Si conclude oggi la nove giorni di eventi dopo lo storico confronto istituzionale di ieri. Questa sera ospiti internazionali da scenari di guerra, l’assegnazione dell’Antinoo d’oro a Vanni Piccolo e la proiezione del documentario sul Pride di Napoli del ’96. Domani il grande corteo.

Giunge al termine oggi la Quarta Edizione del Pride Park, a coronamento di nove intense giornate di eventi, cultura e attivismo. Un’edizione che si è già distinta per lo storico e inedito confronto svoltosi ieri, che ha visto per la prima volta dialogare direttamente agli spazi del Pride il Presidente della Regione Campania, Roberto Fico, e il Sindaco di Napoli, Gaetano Manfredi.
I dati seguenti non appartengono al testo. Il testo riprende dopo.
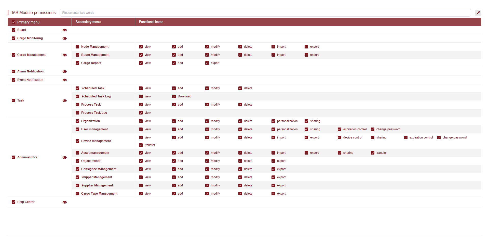
Task: Click the eye icon next to Event Notification
Action: (x=65, y=80)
Oggi la kermesse si prepara a una grande chiusura con l’evento centrale Storie di Pride, un viaggio ideale e politico che partirà dalle piazze di Odessa e Beirut per guardare con speranza all’EuroPride di Torino del 2027. Al centro del dibattito ci sarà il valore e l’importanza vitale del Pride oggi nel mondo, in Europa e in Italia.

Un focus speciale sarà dedicato a due contesti in cui sfilare e rivendicare la propria esistenza rappresenta un atto di resistenza in veri e propri scenari di guerra. A portare la loro testimonianza di coraggio saranno:

  • Evelina Strelchenko, per l’Odessa Pride

  • Hadi Damien, per il Beirut Pride

A tracciare una linea di continuità tra i territori italiani e l’orizzonte europeo interverranno:

  • Margherita Anna Jannon (Co-Coordinatrice Torino Pride e consigliera Comitato Europride)

  • Giziana Vetrano (Consigliera Torino Pride e Comitato Europride)

  • Rosario Duca (Messina Pride)

  • Luigi Pignatelli (Taranto Pride)

  • Armando Caravini (Siracusa Pride)

  • Michele Pipia (Sardegna Pride)

Il respiro globale dell’evento sarà inoltre garantito dai collegamenti internazionali con Yuri Guaiana per ILGA World, i rappresentanti dello storico Stonewall Inn di New York City e, sempre da NY, Jack Drescher.

A seguire, la serata celebrerà la memoria e l’impegno storico per i diritti civili: l’associazione Antinoo Arcigay Napoli e il Napoli Pride consegneranno il prestigioso riconoscimento dell’Antinoo d’oro a Vanni Piccolo. La giornata al Park si concluderà in modo emozionante con la proiezione del documentario sul primo, storico Pride di Napoli del 1996, a cura di Claudio Cipelletti.

Verso il Corteo di Domani

L’onda arcobaleno si riverserà poi nelle strade della città per la grande parata del Napoli Pride, in programma per la giornata di domani. Ecco il programma ufficiale della manifestazione:

  • Ore 15:00 – Raduno e partenza del corteo da Porta Capuana

  • Ore 19:00 – Arrivo previsto in Piazza Dante

  • Ore 21:30 – Inizio del grande Star Show, con esibizioni di artisti, ospiti e le madrin3 dell’evento.